Avec les élèves, Fabienne ramasse le travail sur Drouot et propose aujourd’hui de démarrer à partir d’un nouveau questionnaire. Les élèves doivent donc répondre à chacune des questions suivantes à l’écrit et pour eux-mêmes.
1. D’où vient mon prénom ? L’origine de son choix ? sa signification ?
2. D’où vient mon nom ? Son origine ?
3. Es-tu intéressé de connaître l’origine de ton nom ? Prénom ?
4. Quel prénom aurais-tu porté si tu avais été de l’autre sexe ? As-tu interrogé tes parents ? Te l’ont-ils dit spontanément ? A quel âge ? A quel moment ?
5. As-tu des infos sur ta conception ? Est-ce un sujet tabou ? As-tu interrogé tes parents ? Te l’ont-ils dit spontanément ? A quel âge ? A quel moment ?
6. Connais-tu l’heure de ta naissance ?
7. As-tu une ressemblance physique ou psychologique avec un autre membre de ta famille ? Quelle est cette ressemblance ? Avec qui ? En es-tu gêné, satisfait ?
Les adolescents ont ensuite à raconter un souvenir d’enfance qui rende compte d’un aspect de leur personnalité.

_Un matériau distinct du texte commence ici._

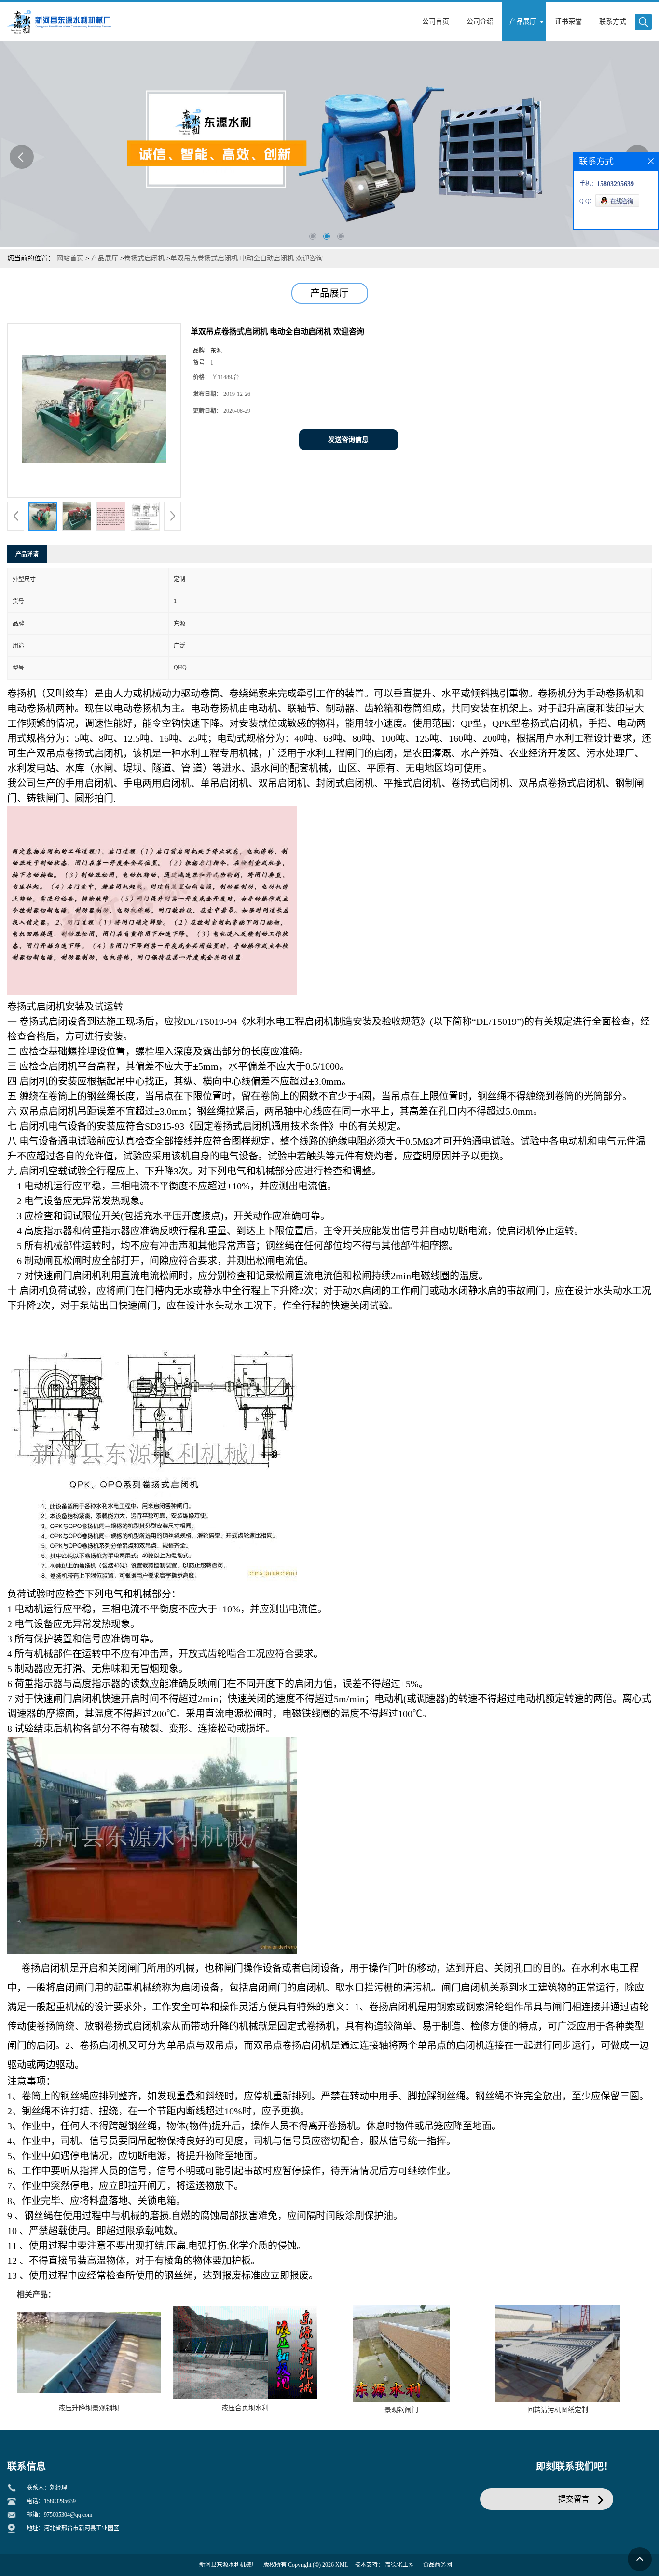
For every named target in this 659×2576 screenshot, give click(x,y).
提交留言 (573, 2499)
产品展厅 (104, 258)
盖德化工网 (399, 2565)
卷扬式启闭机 (144, 258)
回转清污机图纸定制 (557, 2409)
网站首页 (69, 258)
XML (341, 2565)
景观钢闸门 (401, 2409)
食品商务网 (437, 2565)
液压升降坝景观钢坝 (88, 2408)
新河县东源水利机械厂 (228, 2565)
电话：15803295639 (51, 2501)
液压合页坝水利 (245, 2408)
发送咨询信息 (348, 439)
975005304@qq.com (68, 2514)
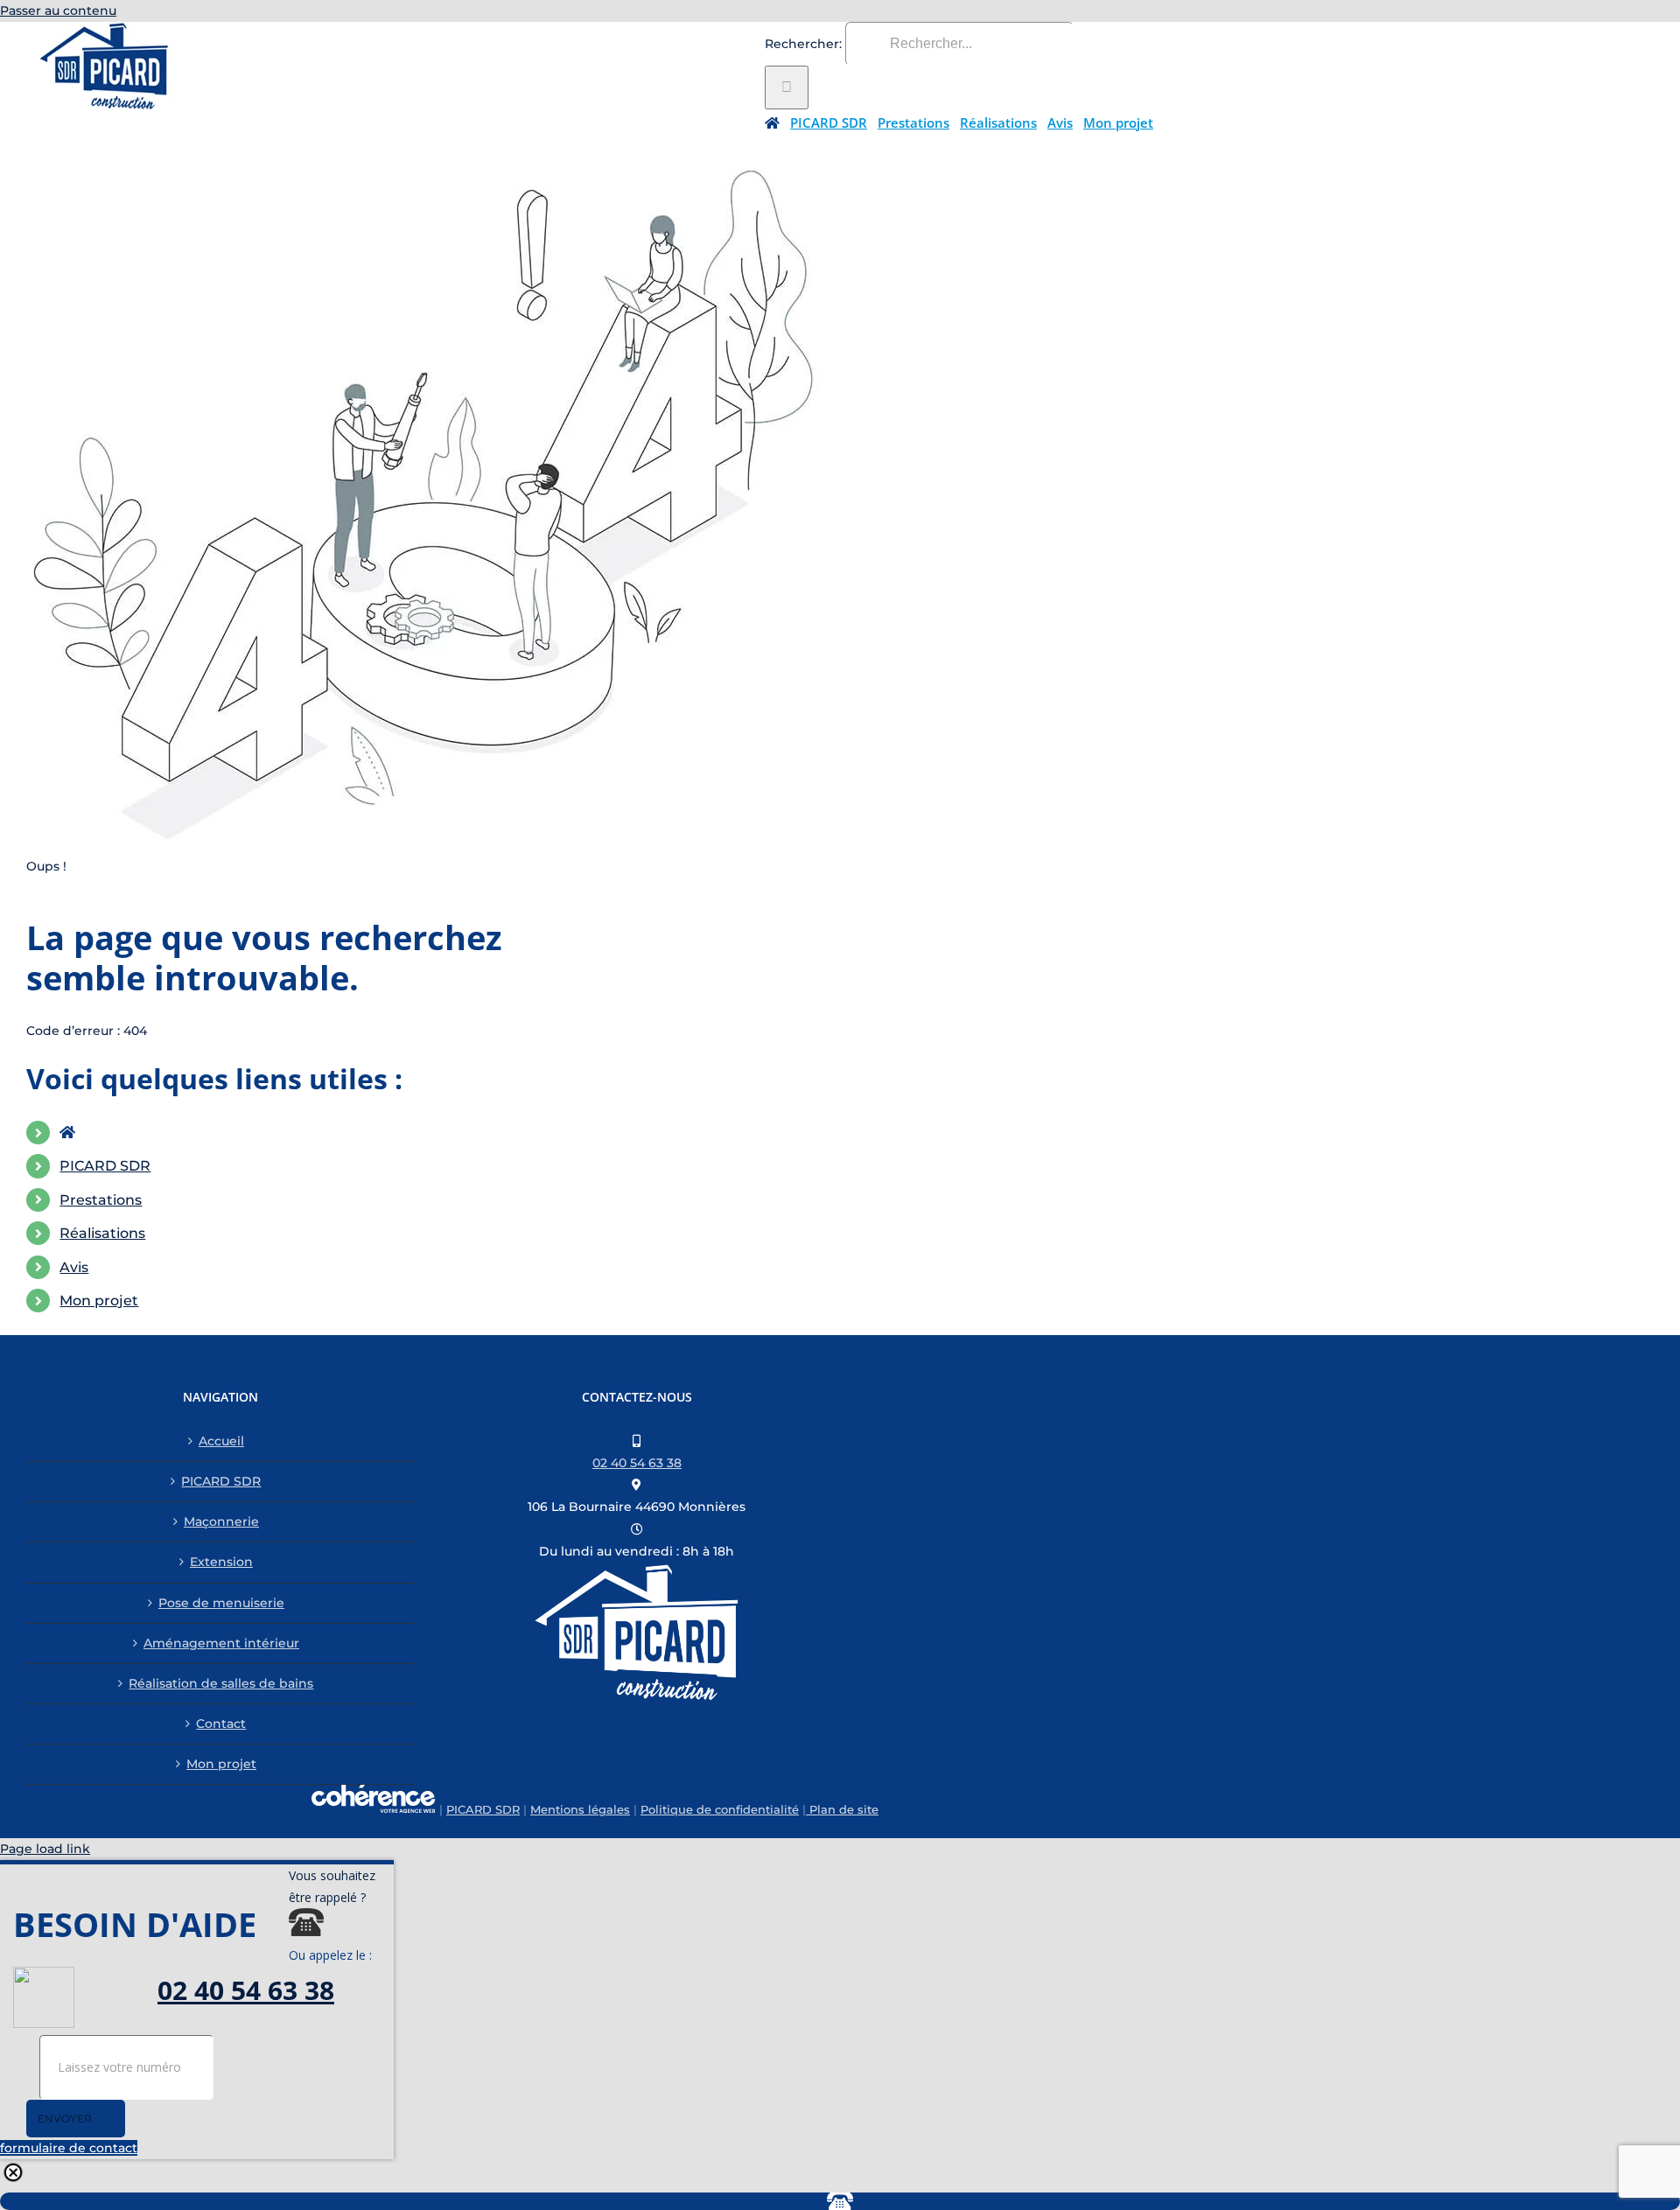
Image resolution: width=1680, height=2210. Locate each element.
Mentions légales (580, 1809)
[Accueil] (772, 122)
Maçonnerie (221, 1521)
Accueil (221, 1441)
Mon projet (99, 1300)
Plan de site (842, 1809)
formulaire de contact (68, 2148)
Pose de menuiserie (221, 1603)
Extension (221, 1562)
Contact (221, 1723)
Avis (74, 1267)
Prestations (101, 1200)
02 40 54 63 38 (637, 1463)
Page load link (45, 1849)
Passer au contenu (58, 10)
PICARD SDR (105, 1165)
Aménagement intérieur (221, 1643)
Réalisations (102, 1233)
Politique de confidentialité (719, 1809)
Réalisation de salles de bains (221, 1683)
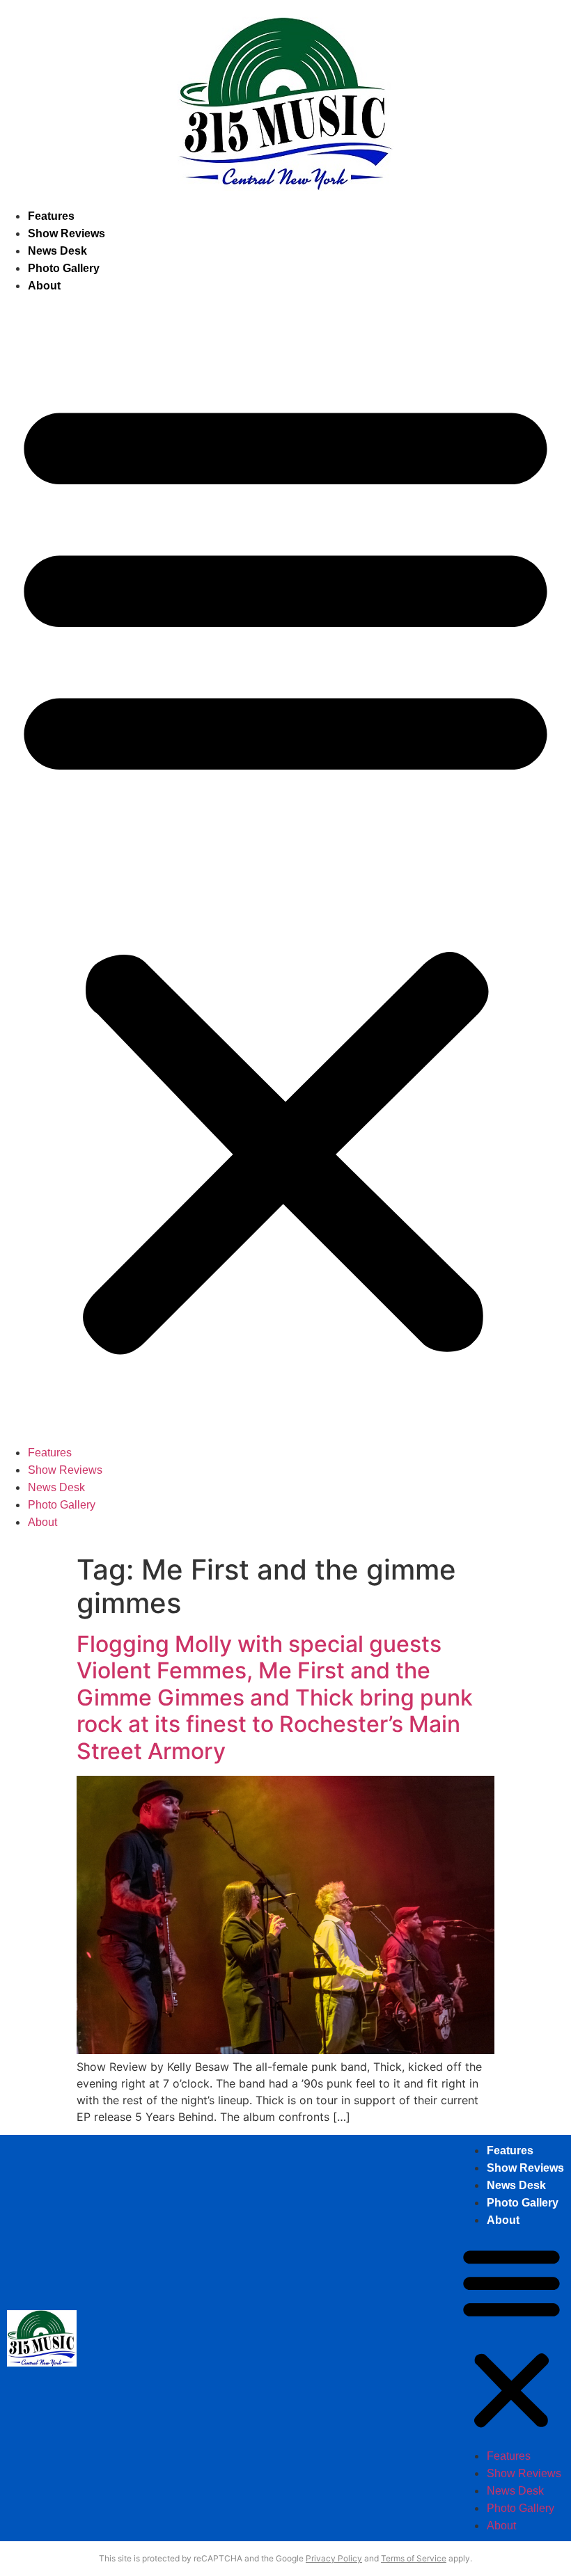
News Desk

Un deuxième travail leur est proposé à l’issu du premier à partir des consignes suivantes : vous avez une habitude familiale que vous souhaitez reproduire plus tard quand vous serez adulte. Une fois adulte, imaginez qu’un collègue, une connaissance, vienne chez vous et assiste à cette habitude. Quelles sont ses réactions ? Votre texte commencera par du récit et se terminera par un dialogue.
Fabienne termine la séance en faisant écouter aux élèves une nouvelle version de Drouot. Nous comparons tous ensemble les deux versions entendues.
Les élèves ont été pénibles, bavards et de peu de bonne volonté cette semaine. Nous avons fait cette séance en classe et non au CDI, est-ce la raison de leur comportement plus réfractaire que d’habitude ? Je ne sais pas mais il semblerait que le CDI soit plus propice à un travail et à une écoute de qualité.